Di Ulrike Guérot Giovedì 26 Giugno 2008 18:44 Stampa
Numerose sono le difficoltà con cui la Politica europea di vicinato deve confrontarsi in seguito ai mutamenti nel frattempo intervenuti nelle aree confinanti con l’Unione europea. La PEV risente negativamente del fatto di essere percepita dai paesi che vi partecipano come una seconda scelta rispetto alla piena inclusione nell’Unione, o più spesso come un passaggio preparatorio in vista della piena membership; così come risente della percezione diffusa nell’opinione pubblica europea circa gli effetti negativi del processo di allargamento. Più ampie considerazioni di natura geostrategica portano invece a considerare la PEV come un ottimo strumento per l’espansione dei valori e degli interessi europei.
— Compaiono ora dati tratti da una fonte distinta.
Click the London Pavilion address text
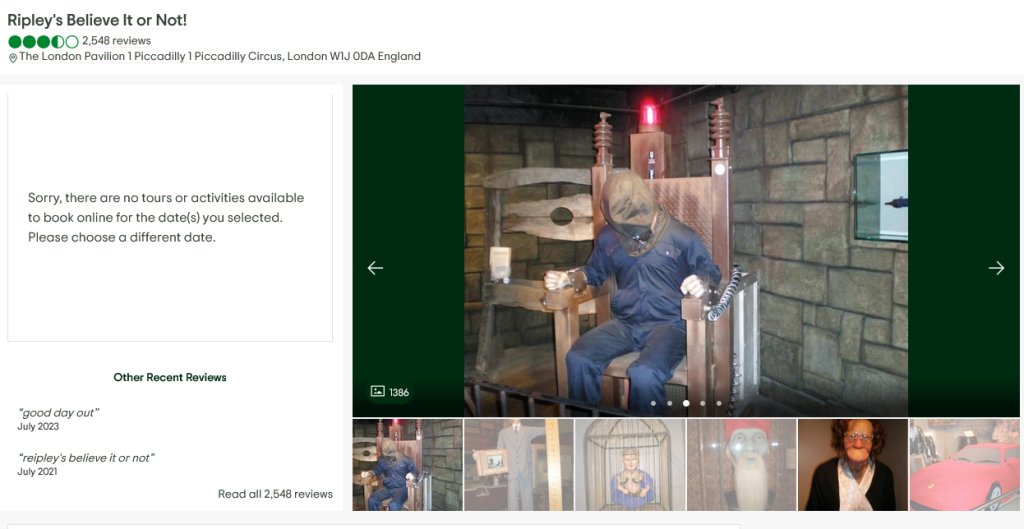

Una mancanza strutturale: la Politica europea di vicinato è solo una seconda scelta

La Politica europea di vicinato (PEV) presenta alcune difficoltà. La causa risiede nel fatto che, in sintesi, non offre a nessun paese la prospettiva di diventare membro dell’Unione europea. Essa rappresenta solo una scelta di ripiego, che prevede la cooperazione con l’UE per paesi che invece, in gran parte, desidererebbero fosse loro offerta una prospettiva di piena adesione all’Unione. Sin da quando è stata formulata, la PEV si confronta con questa problematica.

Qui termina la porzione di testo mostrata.